I'm trying to understand how can I sort an array of $n$ elements when only $\log n$ are not in place.
I heard that sorting an array with at most $I$ inversions has complexity $O(n\log(I/n))$. Because there are $\log n$ elements that are unsorted, in my case there are at most $n\log n$ inversion.
The answer to the question is $O(n\log\log n)$ which is consistent with the formula, but I can't understand the"idea behind it, or which sorting algorithm achieves it.
Assuming that "$k$ elements out of place" means that there exist $k$ elements whose deletion leaves the rest of the array sorted, there's an $O(n+k\log k)$-time algorithm to sort the whole array.
In a nutshell, compute an increasing subsequence of length at least $n-2k$, sort the others, and merge.

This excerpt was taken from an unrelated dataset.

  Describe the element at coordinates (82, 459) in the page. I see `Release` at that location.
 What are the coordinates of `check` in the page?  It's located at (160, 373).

The former can be accomplished in time $O(n)$ by a simple stack algorithm that pushes elements one at a time and pops the top two whenever they're out of order. The optimal deletion strategy must delete at least one of these elements, so the total damage is upperbounded by $2k$ deletions.
Let's say there are $k$ non-in place elements.
Split the array into non-decreasing subarrays. This can be done in $\Theta(n)$ time and will result in at most $2k$ subarrays. Now we just pairwise-merge them in $\Theta(n \log k) $ time, yielding a sorted array.